Tekst źródłowy:
+--
A jesteś pewny, że impedancja prostego źródła z jednym tranzystorem bipolarnym wynosi kilkaset kiloomów? W życiu przebadałem mnóstwo różnych układów i często zauważałem, że teoretyczne obliczenia mają się nijak do wyników otrzymanych z przeprowadzonych pomiarów zmontowanych układów, bo czegoś w tych wyliczeniach się nie uwzględniło. Weźmy jako przykład to proste źródło prądowe, w którym napięcie bazy stabilizowane jest czerwoną diodą świecącą LED (załącznik).
+--
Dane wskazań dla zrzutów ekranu

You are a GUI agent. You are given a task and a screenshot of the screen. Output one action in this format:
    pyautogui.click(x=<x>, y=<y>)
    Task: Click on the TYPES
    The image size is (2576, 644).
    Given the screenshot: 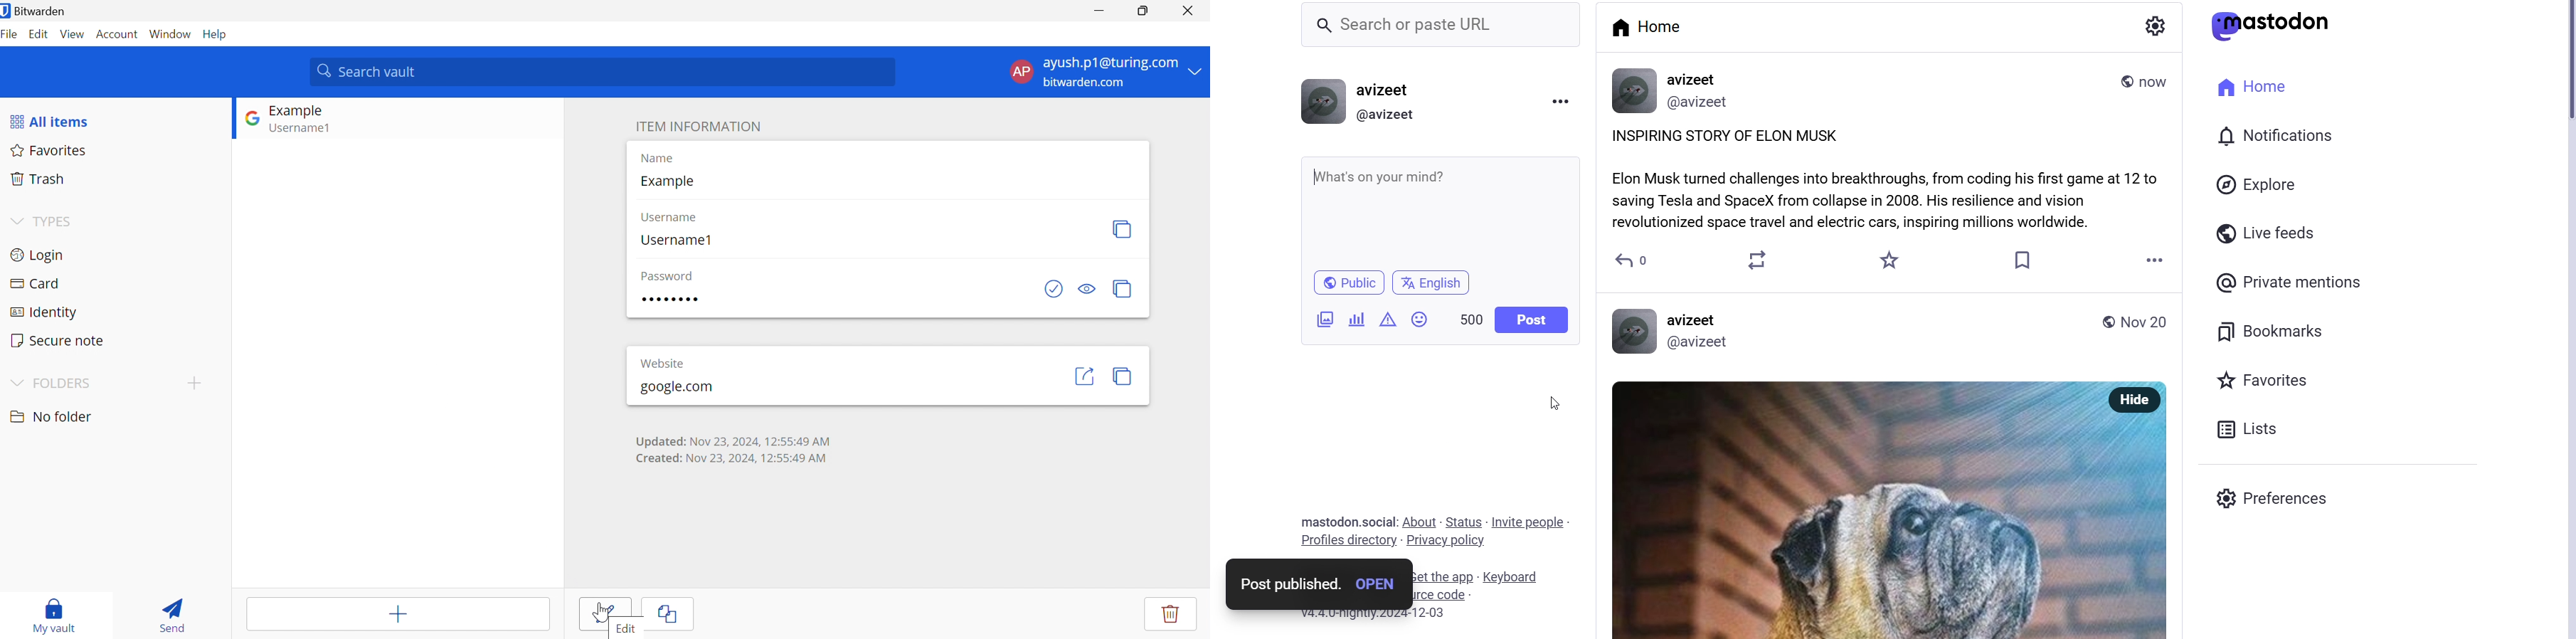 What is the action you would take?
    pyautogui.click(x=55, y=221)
+--
Co zrobić:
• a. Przepisz z tekstu źródłowego wszystko od „A jesteś pewny, że” w dół aż do „świecącą LED (załącznik).”.
• b. Odpowiedz na pytania do tekstu źródłowego:
(i) Ile według pytania otwierającego wynosi impedancja prostego źródła z jednym tranzystorem bipolarnym?
(ii) Z czym teoretyczne obliczenia często mają się nijak?
(iii) Czym stabilizowane jest napięcie bazy w przykładowym źródle prądowym?

Wyniki po kolei:
• a.
A jesteś pewny, że impedancja prostego źródła z jednym tranzystorem bipolarnym wynosi kilkaset kiloomów? W życiu przebadałem mnóstwo różnych układów i często zauważałem, że teoretyczne obliczenia mają się nijak do wyników otrzymanych z przeprowadzonych pomiarów zmontowanych układów, bo czegoś w tych wyliczeniach się nie uwzględniło. Weźmy jako przykład to proste źródło prądowe, w którym napięcie bazy stabilizowane jest czerwoną diodą świecącą LED (załącznik).

• b.
(i) Kilkaset kiloomów.
(ii) Z wynikami otrzymanymi z przeprowadzonych pomiarów zmontowanych układów.
(iii) Czerwoną diodą świecącą LED.